**TRECHO APRESENTADO:**
+++
Com isso, para Nietzsche, a velha tragédia encontrou o seu ocaso e “o

princípio assassino está no socratismo estético: na medida, porém em que a

luta era dirigida contra o dionisíaco na arte mais antiga, reconhecemos em

Sócrates o adversário de Dionísio [...]” (NIETZSCHE, 1992, p.83). Na

interpretação de Machado,

Assim o “socratismo estético”, ou a “tendência socrática”, foi, para Nietzsche, o principal responsável pela morte da tragédia ou pelo desaparecimento de seu saber trágico. Pois enquanto a metafísica do artista trágico, em que a experiência da verdade dionisíaca se faz indissoluvelmente ligada à bela aparência apolínea, é capaz, com sua música e seu mito, de justificar a existência do “pior dos mundos”, transfigurando-o, a metafísica racional socrática, criadora do espírito científico, é incapaz de expressar o mundo em sua tragicidade, pela prevalência que dá à verdade em detrimento da ilusão e pela crença de que é capaz de curar a ferida da existência. (MACHADO, 2005, p.10).
+++
**DADOS FORNECIDOS:**

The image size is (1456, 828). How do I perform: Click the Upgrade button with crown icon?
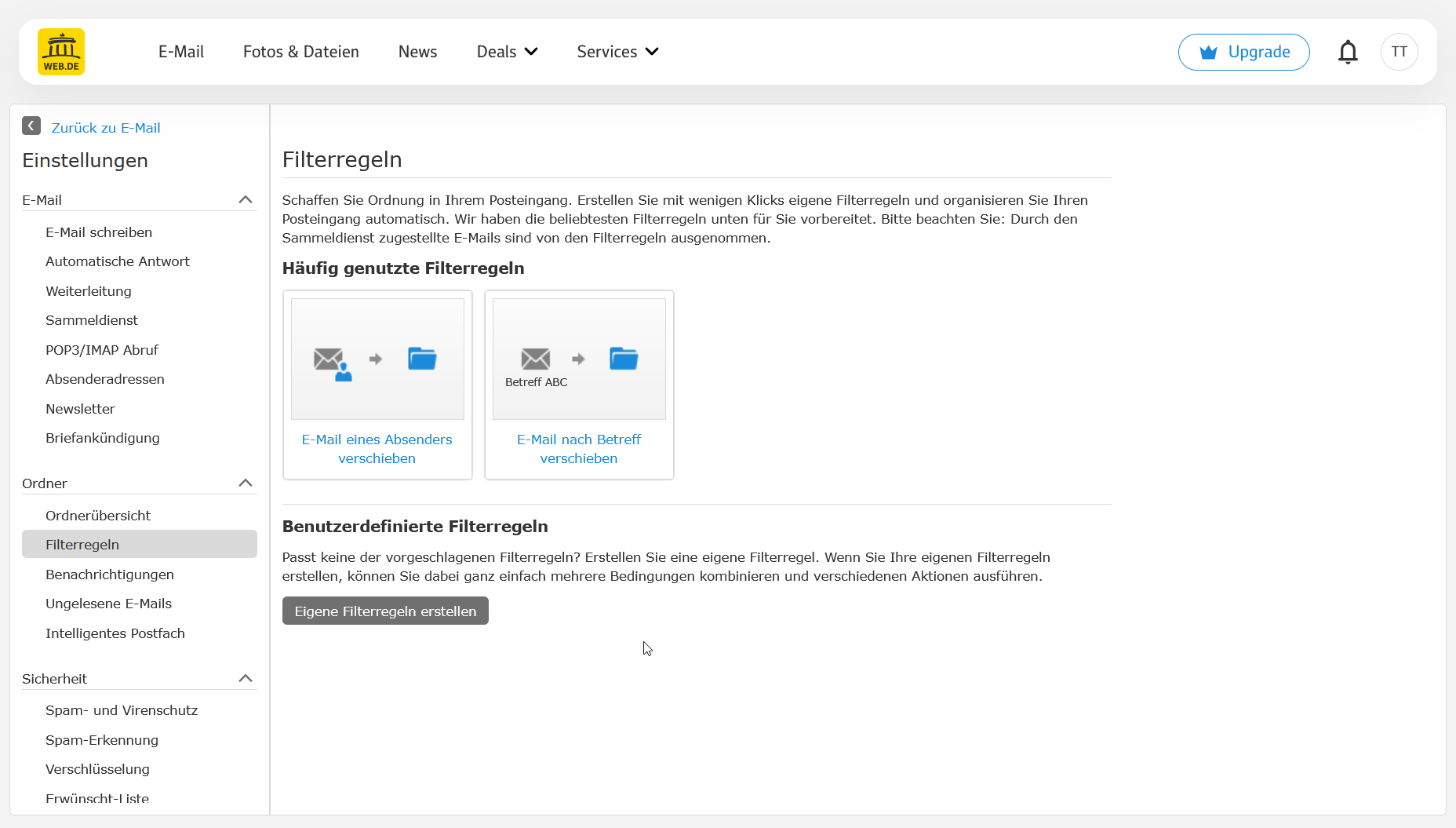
+++
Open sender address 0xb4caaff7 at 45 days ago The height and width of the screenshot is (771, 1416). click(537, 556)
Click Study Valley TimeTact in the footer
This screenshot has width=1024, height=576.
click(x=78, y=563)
+++
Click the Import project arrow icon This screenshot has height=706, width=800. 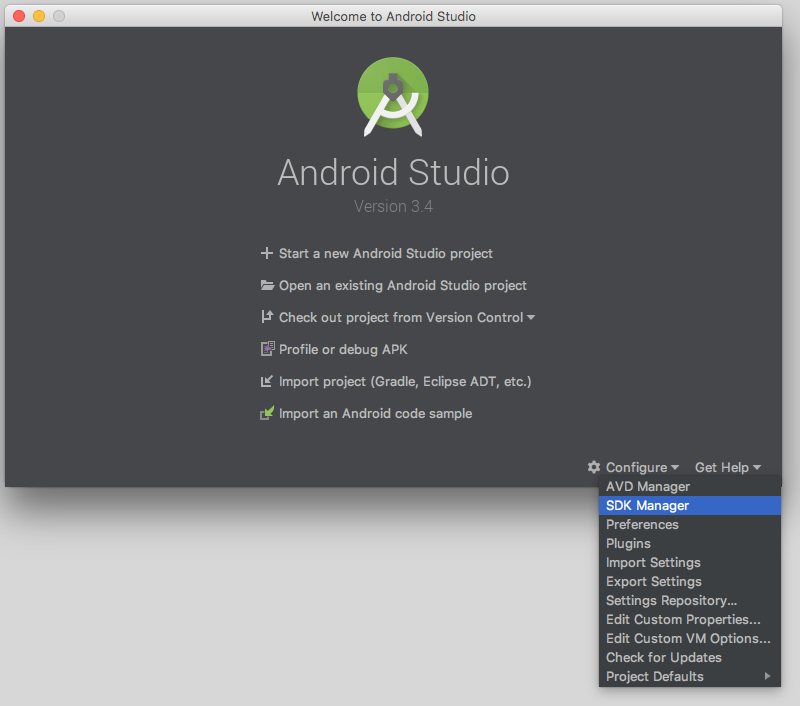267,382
+++
**TAREFAS PROPOSTAS:**
a – Indique se cada afirmação abaixo está de acordo com o trecho sobre Nietzsche e a tragédia. Responda sim ou não a cada uma e cite as palavras do trecho que decidem a resposta. (i) Segundo Machado, o socratismo estético foi, para Nietzsche, o principal responsável pela morte da tragédia. (ii) Segundo Machado, a metafísica racional socrática consegue expressar o mundo em sua tragicidade. (iii) A metafísica do artista trágico justifica, com sua música e seu mito, a existência do "pior dos mundos".
b – Nos registros, transcreva as linhas que vão da que contém "Open sender address" até a que contém "click(x=78, y=563)", incluindo as duas.

**RESPOSTAS POR TAREFA:**
a –
(i) Sim: "foi, para Nietzsche, o principal responsável pela morte da tragédia"
(ii) Não: "é incapaz de expressar o mundo em sua tragicidade"
(iii) Sim: "é capaz, com sua música e seu mito, de justificar a existência do “pior dos mundos”"

b –
Open sender address 0xb4caaff7 at 45 days ago The height and width of the screenshot is (771, 1416). click(537, 556)
Click Study Valley TimeTact in the footer
This screenshot has width=1024, height=576.
click(x=78, y=563)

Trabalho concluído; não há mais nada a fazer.